Rubinsky AD, VA Puget Sound Health Care System; Ellerbe L, VA Puget Sound Health Care System; Gupta S, VA Puget Sound Health Care System; Phelps T, VA Puget Sound Health Care System; Bowe T, VA Puget Sound Health Care System; Harris AH, VA Puget Sound Health Care System;
Objectives:
Residential treatment programs are a vital part of VA care for substance use disorders (SUDs) but are resource-intensive and highly variable on many processes of care. Outpatient continuing care can improve treatment outcomes. This study aimed to (1) develop continuing care metrics for VA SUD Residential Rehabilitation Treatment Programs (RRTPs) based on administrative data, and (2) obtain information from SUD RRTP managers and front-line staff about program structure and processes that might contribute to variability in performance on these metrics.
Methods:
VA administrative data from fiscal year 2012 were used to calculate the proportion of patients discharged from each SUD RRTP who had at least one outpatient SUD or mental health (MH) visit within 7 days and 30 days, and at least one outpatient SUD visit within 30 days. Program managers and front-line staff from 97 identified programs (63 SUD-centered RRTPs and 34 MH RRTPs with a SUD track) were invited to participate in a telephone interview to discuss program performance on these metrics.
Results:
Among SUD-centered RRTPs, the mean rate of SUD/MH continuing care was 59% within 7 days and 80% within 30 days, and the mean rate of SUD continuing care was 63% within 30 days. Among MH RRTPs with a SUD track, these rates were 56%, 75% and 36%, respectively. There was substantial variability in continuing care rates across the programs: 21-93% for SUD/MH care within 7 days, 36-100% for SUD/MH care within 30 days and 4-91% for SUD care within 30 days. Fifty-nine interviews representing 44 programs revealed several common facilitators of continuing care: emphasizing its importance from day 1, connecting patients with continuing care providers pre-discharge, pre-discharge scheduling, persistent follow-up by program staff, and accessibility.

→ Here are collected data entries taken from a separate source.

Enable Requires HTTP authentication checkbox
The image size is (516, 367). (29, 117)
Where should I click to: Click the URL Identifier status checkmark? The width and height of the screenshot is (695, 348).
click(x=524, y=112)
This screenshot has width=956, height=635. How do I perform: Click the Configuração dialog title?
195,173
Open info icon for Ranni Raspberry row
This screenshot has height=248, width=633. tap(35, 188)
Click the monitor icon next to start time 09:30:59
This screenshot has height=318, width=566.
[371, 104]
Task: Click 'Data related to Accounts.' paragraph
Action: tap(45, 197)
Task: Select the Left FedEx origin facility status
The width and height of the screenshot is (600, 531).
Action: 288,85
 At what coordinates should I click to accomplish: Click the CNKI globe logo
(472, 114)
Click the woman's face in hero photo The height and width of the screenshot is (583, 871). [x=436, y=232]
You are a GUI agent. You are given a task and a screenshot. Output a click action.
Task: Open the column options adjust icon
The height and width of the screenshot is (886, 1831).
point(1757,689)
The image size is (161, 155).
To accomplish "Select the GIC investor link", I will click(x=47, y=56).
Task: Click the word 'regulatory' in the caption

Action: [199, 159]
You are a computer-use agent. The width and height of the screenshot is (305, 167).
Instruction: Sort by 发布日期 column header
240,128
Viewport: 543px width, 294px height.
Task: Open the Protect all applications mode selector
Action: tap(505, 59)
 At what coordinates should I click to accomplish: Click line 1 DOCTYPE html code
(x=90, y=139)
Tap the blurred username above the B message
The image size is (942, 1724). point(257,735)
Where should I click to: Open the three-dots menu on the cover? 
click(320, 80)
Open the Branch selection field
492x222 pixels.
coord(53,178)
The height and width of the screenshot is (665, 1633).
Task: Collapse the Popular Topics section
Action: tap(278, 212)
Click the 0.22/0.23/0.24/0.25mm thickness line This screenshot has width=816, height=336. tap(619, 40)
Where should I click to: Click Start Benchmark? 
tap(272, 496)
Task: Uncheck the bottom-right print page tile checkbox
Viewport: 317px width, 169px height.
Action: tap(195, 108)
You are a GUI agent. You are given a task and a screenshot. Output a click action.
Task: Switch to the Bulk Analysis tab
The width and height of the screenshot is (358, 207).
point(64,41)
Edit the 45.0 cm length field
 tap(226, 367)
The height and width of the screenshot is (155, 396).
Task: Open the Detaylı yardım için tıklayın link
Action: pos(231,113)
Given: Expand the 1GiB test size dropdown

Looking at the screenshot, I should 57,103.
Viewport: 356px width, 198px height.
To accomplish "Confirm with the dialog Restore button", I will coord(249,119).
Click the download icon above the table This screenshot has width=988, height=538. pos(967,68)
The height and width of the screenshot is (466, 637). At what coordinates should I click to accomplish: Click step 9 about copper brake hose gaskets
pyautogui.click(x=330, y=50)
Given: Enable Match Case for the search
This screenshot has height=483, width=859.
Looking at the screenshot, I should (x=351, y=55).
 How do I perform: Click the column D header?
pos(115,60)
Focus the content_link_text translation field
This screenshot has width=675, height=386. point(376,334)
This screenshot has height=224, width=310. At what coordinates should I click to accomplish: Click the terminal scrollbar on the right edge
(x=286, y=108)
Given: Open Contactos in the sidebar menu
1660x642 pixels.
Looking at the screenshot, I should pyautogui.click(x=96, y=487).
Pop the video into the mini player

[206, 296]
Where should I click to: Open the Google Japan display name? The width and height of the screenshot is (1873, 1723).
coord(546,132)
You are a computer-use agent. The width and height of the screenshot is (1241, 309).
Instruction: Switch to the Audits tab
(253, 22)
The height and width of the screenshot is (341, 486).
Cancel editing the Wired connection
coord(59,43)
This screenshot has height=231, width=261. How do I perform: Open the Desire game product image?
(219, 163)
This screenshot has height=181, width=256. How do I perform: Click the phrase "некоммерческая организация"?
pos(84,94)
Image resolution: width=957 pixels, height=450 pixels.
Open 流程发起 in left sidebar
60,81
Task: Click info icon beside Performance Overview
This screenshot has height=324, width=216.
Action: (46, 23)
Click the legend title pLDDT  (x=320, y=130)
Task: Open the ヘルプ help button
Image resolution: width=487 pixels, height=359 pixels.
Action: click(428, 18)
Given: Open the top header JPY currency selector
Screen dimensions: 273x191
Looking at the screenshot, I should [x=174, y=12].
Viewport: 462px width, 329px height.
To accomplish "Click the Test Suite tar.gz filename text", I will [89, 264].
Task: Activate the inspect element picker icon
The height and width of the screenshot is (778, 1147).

Key challenges included poor program staffing, lack of program accountability, and poor accessibility.
Implications:
Administrative data-based metrics can identify variability in SUD RRTP rates of continuing care. Several structural and process factors were common to programs with high continuing care rates; many of these same factors were lacking in programs with low rates. Overall, SUD-centered RRTPs were far better at providing SUD-specific continuing care than MH RRTPs with a SUD track.
Impacts:
Administrative data-based metrics could be useful for monitoring SUD RRTP continuing care and identifying low performers that may be high-value targets for quality improvement.